(Records from a dataset)
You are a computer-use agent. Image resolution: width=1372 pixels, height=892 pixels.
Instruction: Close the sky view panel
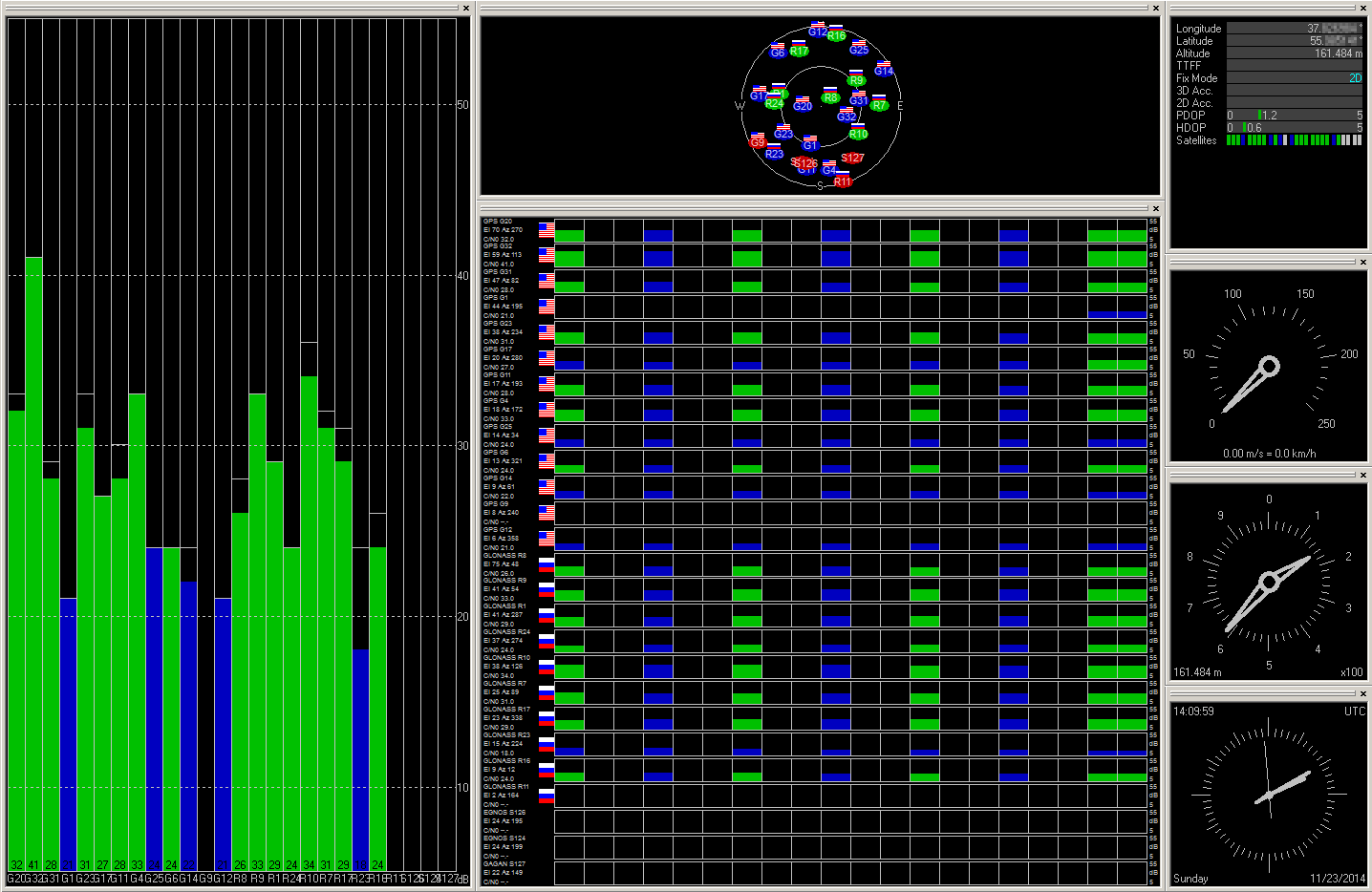[x=1156, y=9]
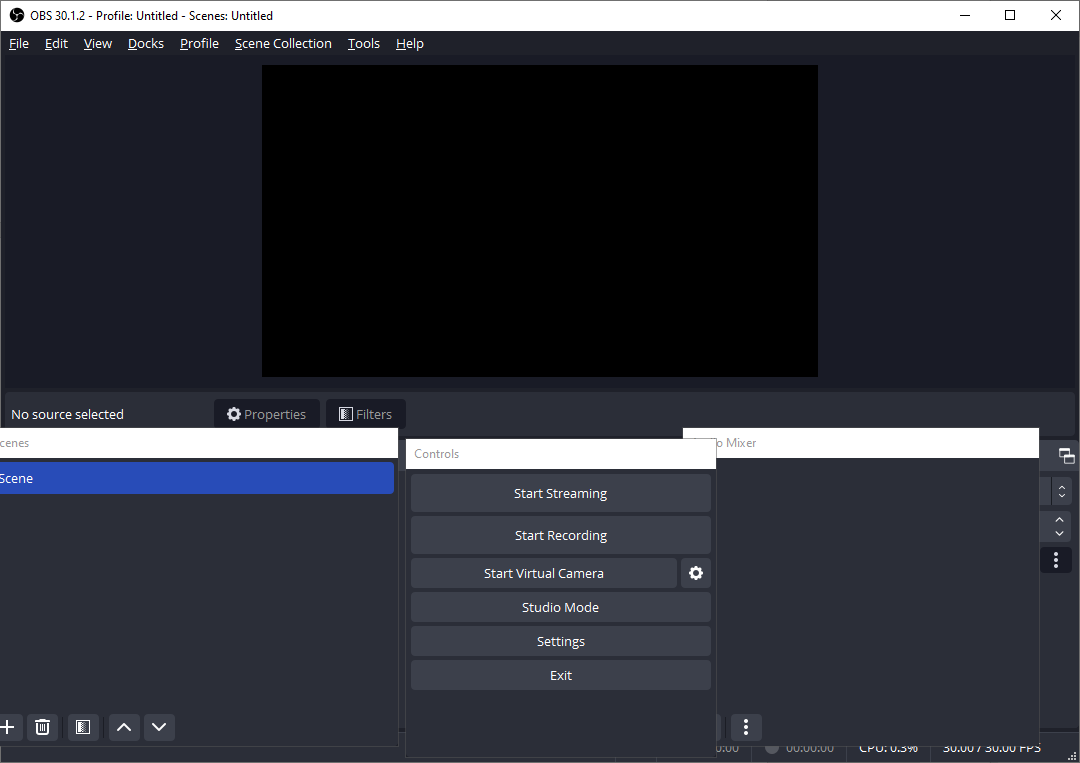Start a recording with the Start Recording button

point(560,535)
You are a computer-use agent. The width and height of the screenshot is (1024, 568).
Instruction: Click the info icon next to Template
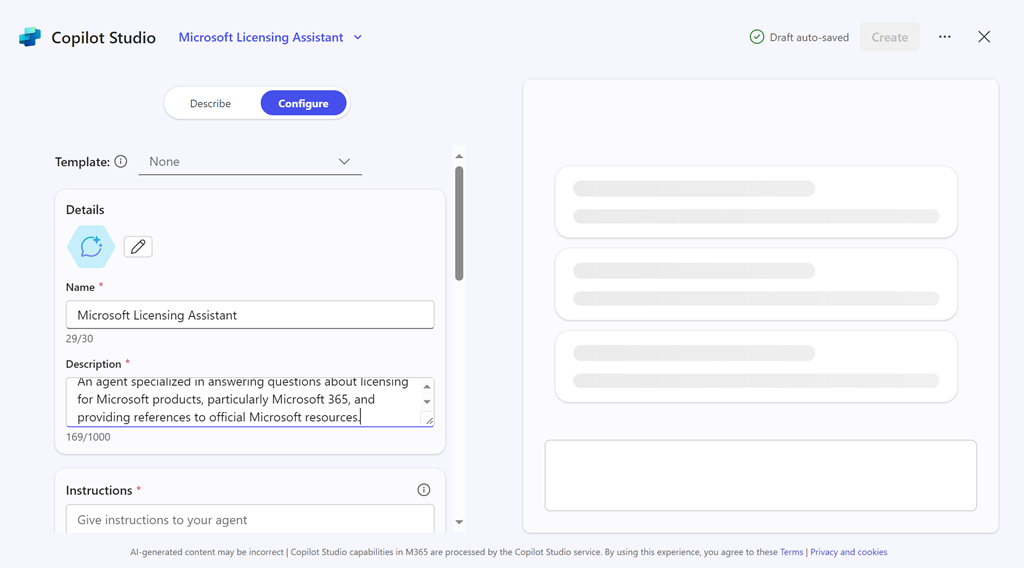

# Problem statement
Please output every line of the records above verbatim, leaving out the pictures.

# Problem solution
You are a computer-use agent. Image resolution: width=1372 pixels, height=892 pixels.
Instruction: Close the sky view panel
[x=1156, y=9]
Start a recording with the Start Recording button

point(560,535)
You are a computer-use agent. The width and height of the screenshot is (1024, 568).
Instruction: Click the info icon next to Template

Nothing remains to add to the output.